- _About this task_
Whenever a line in the entries below contains the string "beside", copy that line.

START Records for this exercise

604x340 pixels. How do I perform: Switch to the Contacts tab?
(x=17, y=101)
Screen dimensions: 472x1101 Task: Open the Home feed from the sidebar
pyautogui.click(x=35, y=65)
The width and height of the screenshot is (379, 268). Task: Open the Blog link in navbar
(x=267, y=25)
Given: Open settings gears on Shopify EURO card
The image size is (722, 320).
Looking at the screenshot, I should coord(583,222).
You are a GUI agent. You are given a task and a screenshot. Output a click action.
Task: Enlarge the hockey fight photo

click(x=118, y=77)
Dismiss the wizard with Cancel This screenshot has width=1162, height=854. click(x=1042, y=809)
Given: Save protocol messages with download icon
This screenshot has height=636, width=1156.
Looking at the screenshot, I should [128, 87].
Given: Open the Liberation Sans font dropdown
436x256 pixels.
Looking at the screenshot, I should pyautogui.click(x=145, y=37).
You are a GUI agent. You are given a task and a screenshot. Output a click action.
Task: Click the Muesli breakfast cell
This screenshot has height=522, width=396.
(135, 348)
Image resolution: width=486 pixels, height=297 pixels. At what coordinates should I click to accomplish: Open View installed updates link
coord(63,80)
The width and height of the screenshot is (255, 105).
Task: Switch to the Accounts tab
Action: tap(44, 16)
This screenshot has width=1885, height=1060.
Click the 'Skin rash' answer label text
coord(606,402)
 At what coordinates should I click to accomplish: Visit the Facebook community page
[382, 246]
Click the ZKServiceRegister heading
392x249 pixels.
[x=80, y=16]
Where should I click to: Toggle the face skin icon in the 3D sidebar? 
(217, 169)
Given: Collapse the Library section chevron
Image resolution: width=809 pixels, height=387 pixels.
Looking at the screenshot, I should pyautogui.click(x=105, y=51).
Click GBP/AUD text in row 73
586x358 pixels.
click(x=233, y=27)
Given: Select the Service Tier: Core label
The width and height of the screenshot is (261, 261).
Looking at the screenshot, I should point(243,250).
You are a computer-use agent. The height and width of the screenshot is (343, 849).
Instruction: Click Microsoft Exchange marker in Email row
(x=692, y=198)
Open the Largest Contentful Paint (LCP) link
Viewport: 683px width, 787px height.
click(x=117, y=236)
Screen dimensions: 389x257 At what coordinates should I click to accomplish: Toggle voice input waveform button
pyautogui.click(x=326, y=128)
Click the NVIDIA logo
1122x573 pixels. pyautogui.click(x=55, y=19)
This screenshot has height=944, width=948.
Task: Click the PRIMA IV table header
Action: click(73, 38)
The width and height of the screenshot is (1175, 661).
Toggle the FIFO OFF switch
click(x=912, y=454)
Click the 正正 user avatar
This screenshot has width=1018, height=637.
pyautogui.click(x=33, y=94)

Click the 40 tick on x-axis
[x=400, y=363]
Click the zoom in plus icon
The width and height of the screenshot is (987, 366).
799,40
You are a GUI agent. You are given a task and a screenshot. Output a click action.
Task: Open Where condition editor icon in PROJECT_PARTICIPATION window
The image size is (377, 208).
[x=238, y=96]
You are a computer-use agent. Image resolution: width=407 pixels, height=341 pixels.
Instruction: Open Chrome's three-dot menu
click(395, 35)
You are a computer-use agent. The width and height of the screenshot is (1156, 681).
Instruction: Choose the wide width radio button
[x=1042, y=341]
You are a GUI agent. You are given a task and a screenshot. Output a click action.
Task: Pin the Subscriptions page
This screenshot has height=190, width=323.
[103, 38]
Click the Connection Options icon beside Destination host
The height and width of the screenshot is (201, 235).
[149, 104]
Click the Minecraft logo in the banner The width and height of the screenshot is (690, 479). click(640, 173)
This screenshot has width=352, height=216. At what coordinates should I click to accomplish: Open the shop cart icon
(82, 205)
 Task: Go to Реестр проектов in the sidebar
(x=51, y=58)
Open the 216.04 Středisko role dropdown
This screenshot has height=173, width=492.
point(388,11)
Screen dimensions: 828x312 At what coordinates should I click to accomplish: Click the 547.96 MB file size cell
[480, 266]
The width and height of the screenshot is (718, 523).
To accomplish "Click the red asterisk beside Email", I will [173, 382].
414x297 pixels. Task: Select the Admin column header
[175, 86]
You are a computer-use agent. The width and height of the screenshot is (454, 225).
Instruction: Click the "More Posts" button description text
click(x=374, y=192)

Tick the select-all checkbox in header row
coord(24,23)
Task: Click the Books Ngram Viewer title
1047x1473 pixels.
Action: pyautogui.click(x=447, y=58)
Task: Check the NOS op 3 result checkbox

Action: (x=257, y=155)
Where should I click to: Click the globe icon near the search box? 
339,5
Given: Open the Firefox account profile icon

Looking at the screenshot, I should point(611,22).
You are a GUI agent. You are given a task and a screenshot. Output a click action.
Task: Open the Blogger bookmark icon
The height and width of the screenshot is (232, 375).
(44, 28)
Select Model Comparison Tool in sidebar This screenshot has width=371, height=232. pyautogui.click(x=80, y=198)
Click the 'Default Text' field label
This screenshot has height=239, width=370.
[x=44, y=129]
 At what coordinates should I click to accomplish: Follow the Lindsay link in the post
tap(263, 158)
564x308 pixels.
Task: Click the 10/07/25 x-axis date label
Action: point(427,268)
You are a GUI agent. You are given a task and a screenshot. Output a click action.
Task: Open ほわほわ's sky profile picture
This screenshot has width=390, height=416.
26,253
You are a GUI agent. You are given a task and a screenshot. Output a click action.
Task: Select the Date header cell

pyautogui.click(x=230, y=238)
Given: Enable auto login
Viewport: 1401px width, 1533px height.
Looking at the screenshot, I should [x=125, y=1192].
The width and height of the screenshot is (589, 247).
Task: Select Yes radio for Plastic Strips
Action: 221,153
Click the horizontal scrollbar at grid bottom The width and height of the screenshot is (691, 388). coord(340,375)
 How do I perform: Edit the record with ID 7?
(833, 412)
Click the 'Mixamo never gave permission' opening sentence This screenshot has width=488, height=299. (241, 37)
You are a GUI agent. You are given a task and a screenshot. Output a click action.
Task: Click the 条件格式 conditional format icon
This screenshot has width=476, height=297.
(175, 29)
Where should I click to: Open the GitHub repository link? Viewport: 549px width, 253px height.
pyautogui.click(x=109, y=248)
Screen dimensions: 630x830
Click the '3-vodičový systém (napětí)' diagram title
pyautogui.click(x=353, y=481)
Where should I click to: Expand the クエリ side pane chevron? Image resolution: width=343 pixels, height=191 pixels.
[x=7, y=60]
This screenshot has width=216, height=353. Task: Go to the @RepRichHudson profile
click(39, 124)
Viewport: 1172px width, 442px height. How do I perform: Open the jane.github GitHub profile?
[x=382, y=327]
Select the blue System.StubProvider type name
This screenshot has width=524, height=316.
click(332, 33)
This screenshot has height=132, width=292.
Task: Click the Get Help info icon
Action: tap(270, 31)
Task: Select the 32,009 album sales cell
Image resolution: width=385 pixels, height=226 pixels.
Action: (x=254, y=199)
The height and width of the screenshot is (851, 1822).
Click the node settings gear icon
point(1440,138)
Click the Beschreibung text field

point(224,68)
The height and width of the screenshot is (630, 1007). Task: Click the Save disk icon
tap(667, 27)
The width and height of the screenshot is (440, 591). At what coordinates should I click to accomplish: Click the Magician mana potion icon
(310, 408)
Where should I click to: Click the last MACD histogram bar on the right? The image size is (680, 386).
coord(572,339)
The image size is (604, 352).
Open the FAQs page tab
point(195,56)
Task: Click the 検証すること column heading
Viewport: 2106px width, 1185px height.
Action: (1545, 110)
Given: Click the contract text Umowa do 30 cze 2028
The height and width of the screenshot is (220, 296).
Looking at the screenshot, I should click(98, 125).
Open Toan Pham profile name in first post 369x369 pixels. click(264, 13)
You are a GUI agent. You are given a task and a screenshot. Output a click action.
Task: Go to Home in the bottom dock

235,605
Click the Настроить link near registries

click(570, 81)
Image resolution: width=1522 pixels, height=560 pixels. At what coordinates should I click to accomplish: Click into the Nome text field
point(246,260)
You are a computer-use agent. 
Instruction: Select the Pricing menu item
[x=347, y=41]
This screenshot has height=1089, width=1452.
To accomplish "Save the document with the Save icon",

END Records for this exercise

- _Written answer_
Click the Connection Options icon beside Destination host
To accomplish "Click the red asterisk beside Email", I will [173, 382].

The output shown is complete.